Ikuta wrote for magazines beginning in her teens, and was an elementary school teacher as a young woman. She moved to Tokyo in 1910, after her father died. Ikuta edited and wrote for literary magazines and women's periodicals, including Seitō (Bluestocking), Beatrice, Nyonin Geijutsu, and Women and Labor. She wrote cultural reviews, including a 1914 review of a Japanese performance of George Bernard Shaw's Mrs. Warren's Profession, and first-person essays on womanhood, including essays on the "chastity debates". Her 1914 article, "On Hunger and Chastity", asked, "Is it possible for a female clerk to earn a livelihood and yet also not worry about being able to perfectly protect her precious chastity?" She concludes that the family, social, and economic structures of early 20th-century Japan forced some women to choose between life and respectability, by excluding women with no other support from property ownership and professions.

Ikuta published a book of poetry in 1917, and a novel in the early 1920s.

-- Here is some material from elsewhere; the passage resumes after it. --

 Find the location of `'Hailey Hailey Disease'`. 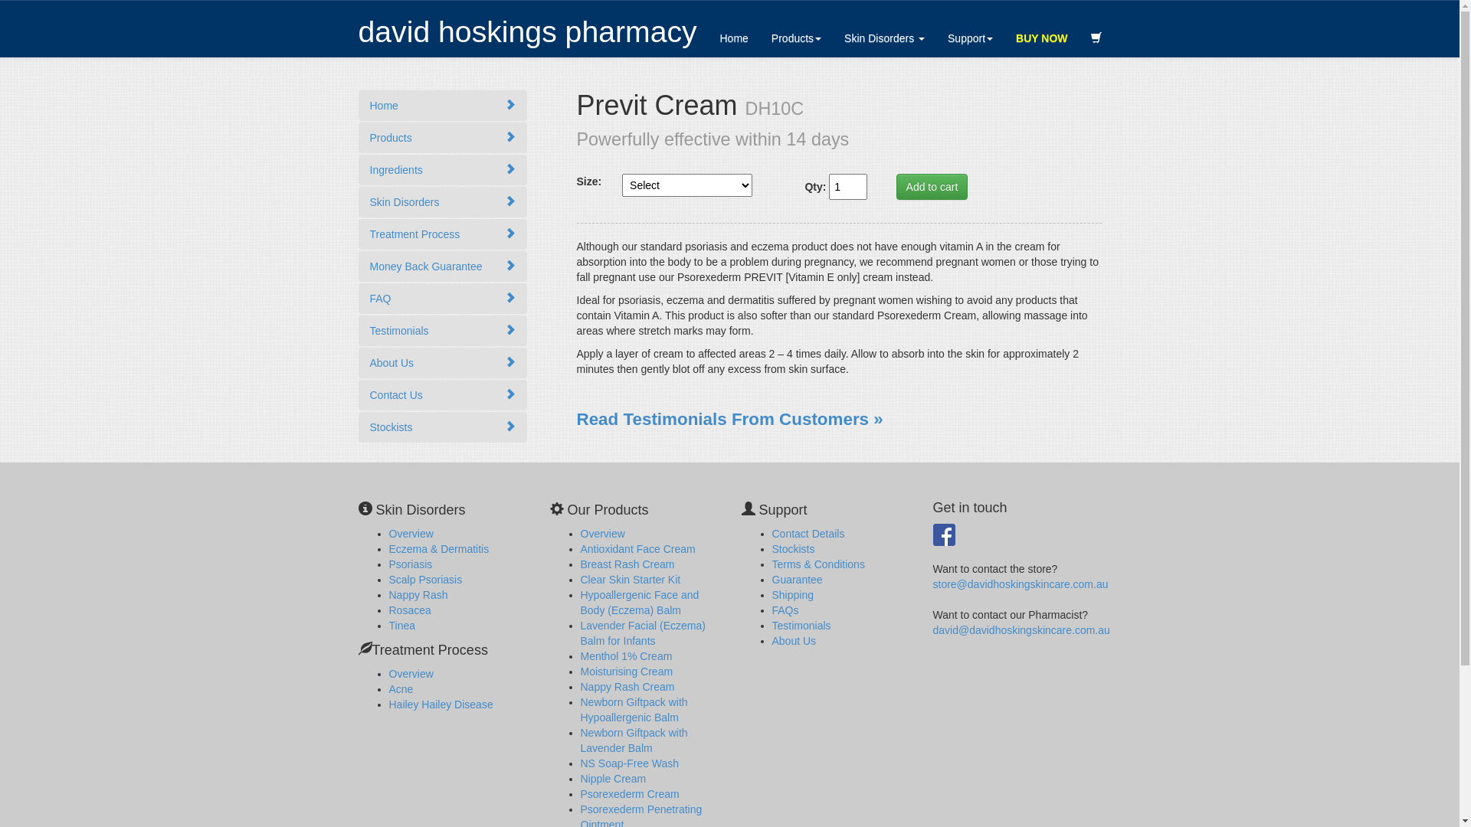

In the 1930s she visited Japanese troops in Taiwan, and wrote about Manchurian cuisine. During World War II she was a government worker, before she was burned in an air raid. After the war, she led literary discussions for women, and published a popular edition of The Tale of Genji. A quote by Ikuta was used on a poster for the 1946 general election, encouraging women to vote.

== Personal life ==
She married writer Ikuta Shungetsu and used his family name. Her husband died by suicide in 1930. She died in 1970, at the age of 82.